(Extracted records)
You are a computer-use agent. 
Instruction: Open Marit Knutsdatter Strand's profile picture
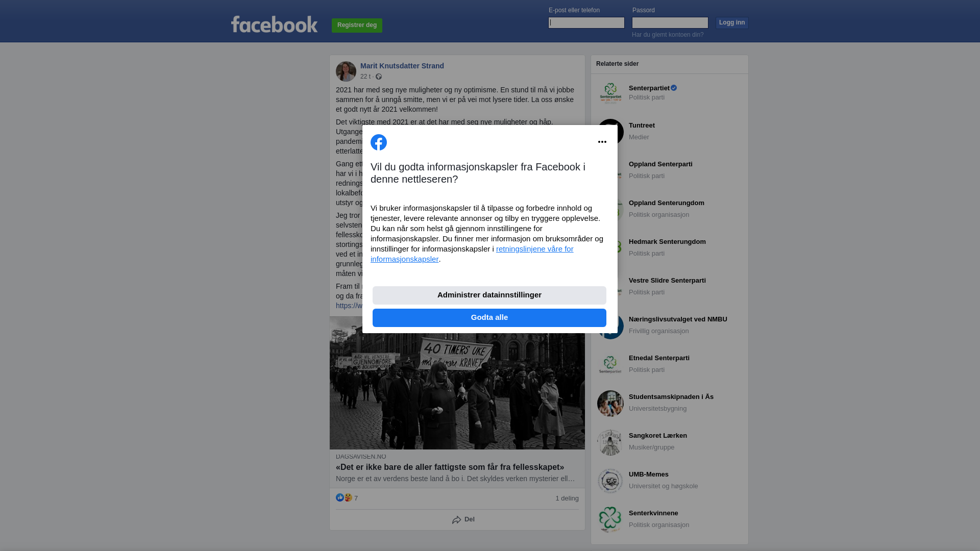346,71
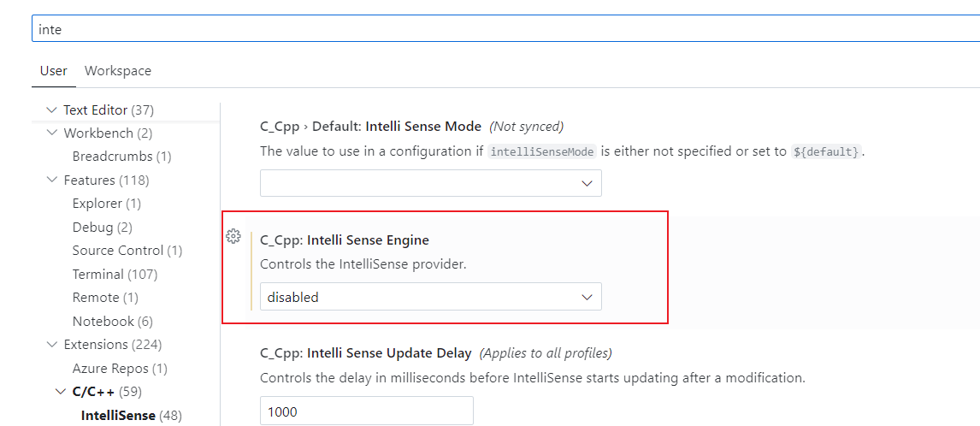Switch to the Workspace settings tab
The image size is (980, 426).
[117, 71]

==

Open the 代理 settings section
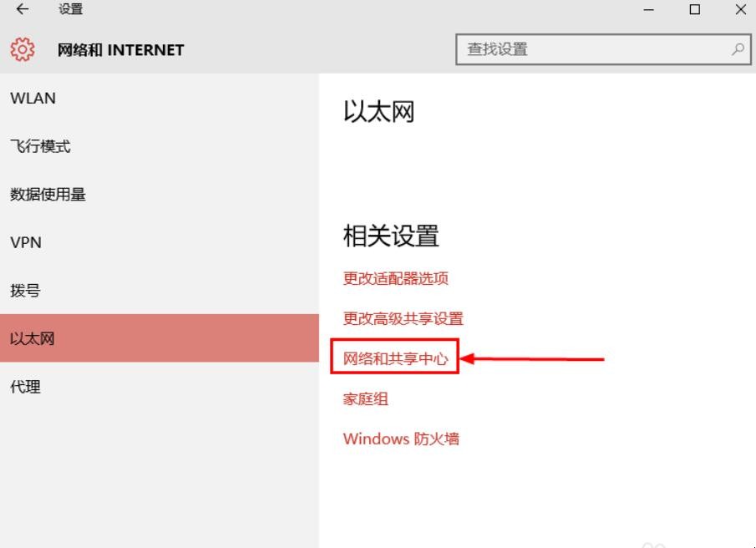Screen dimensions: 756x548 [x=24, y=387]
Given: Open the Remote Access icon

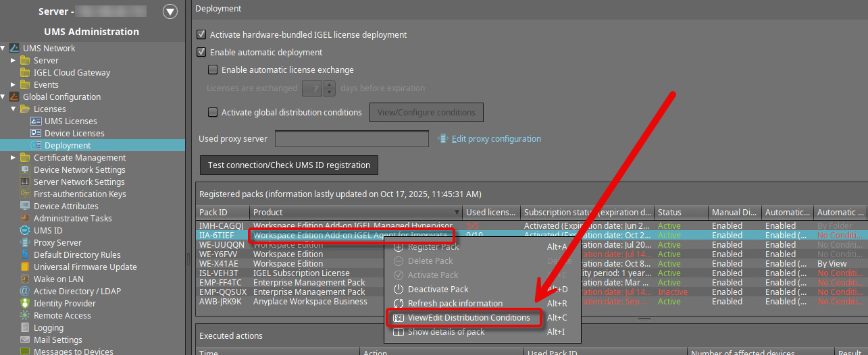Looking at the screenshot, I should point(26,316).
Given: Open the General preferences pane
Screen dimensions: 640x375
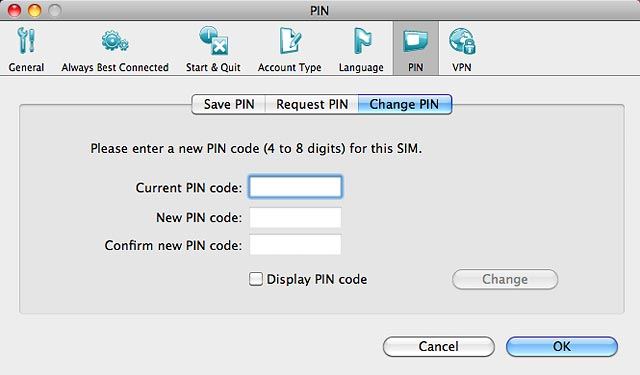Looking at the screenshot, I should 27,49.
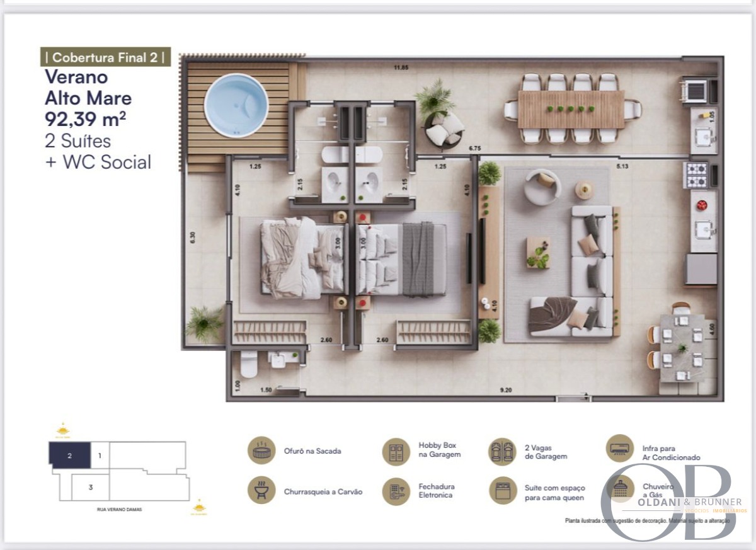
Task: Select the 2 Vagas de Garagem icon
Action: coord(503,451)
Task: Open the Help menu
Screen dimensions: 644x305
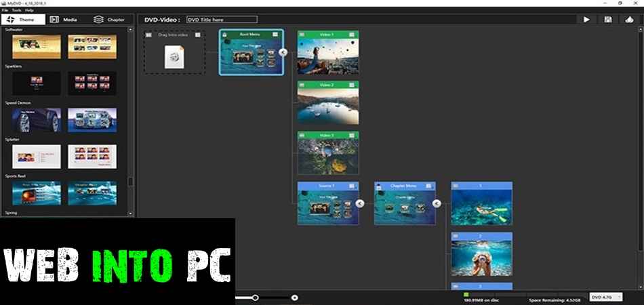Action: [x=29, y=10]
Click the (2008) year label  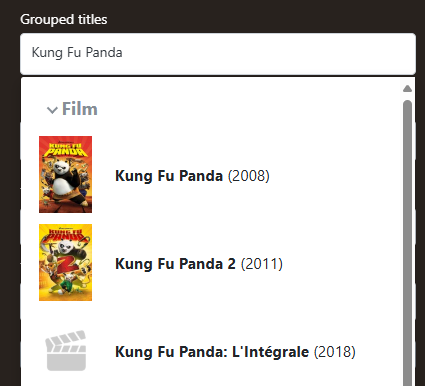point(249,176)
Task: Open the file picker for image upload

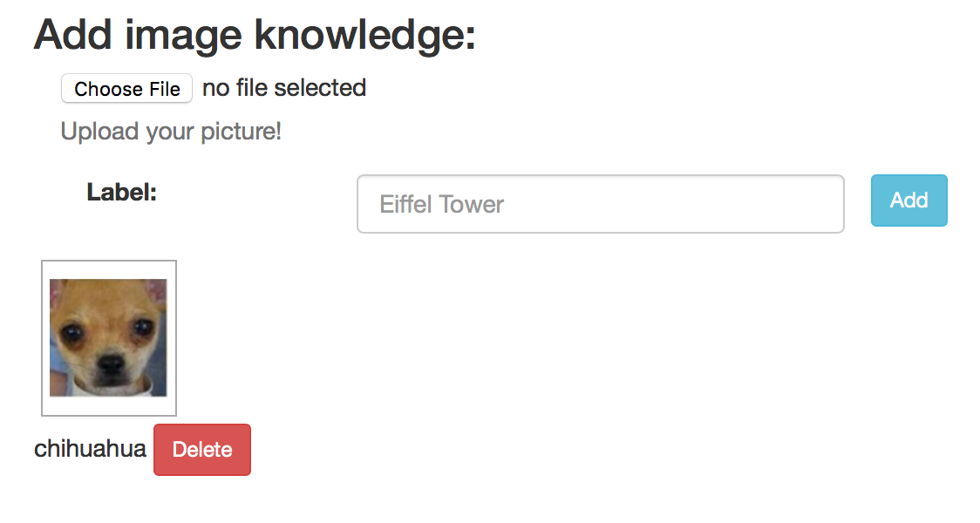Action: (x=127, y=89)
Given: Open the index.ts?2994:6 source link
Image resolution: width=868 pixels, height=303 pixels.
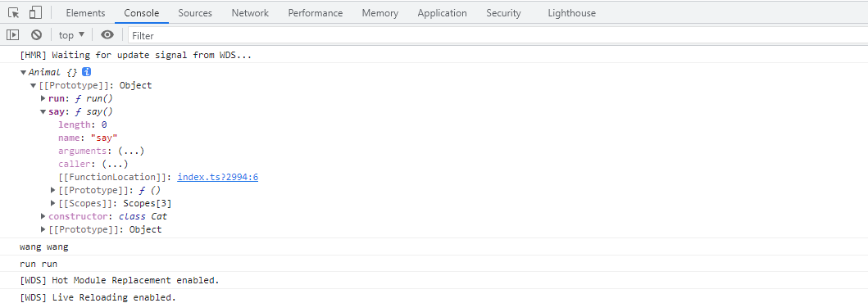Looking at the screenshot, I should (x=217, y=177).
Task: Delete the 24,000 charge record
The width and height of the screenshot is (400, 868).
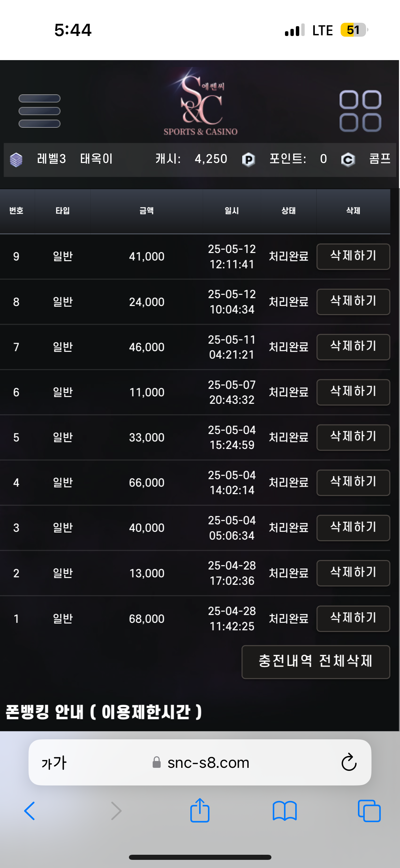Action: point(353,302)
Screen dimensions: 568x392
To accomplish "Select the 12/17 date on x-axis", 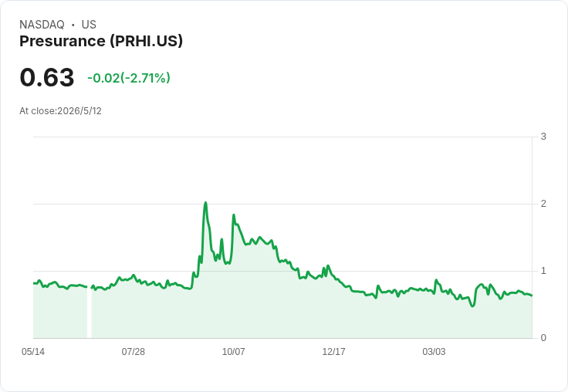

--

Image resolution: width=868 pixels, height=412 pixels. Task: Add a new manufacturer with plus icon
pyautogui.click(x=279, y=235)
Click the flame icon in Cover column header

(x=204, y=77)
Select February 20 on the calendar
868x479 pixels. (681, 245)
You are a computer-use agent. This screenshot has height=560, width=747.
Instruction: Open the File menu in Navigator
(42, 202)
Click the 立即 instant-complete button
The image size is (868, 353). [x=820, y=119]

=== About this task ===
Copy each line above that has the word "computer".

=== Result of the exercise ===
You are a computer-use agent. 
You are a computer-use agent. This screenshot has height=560, width=747.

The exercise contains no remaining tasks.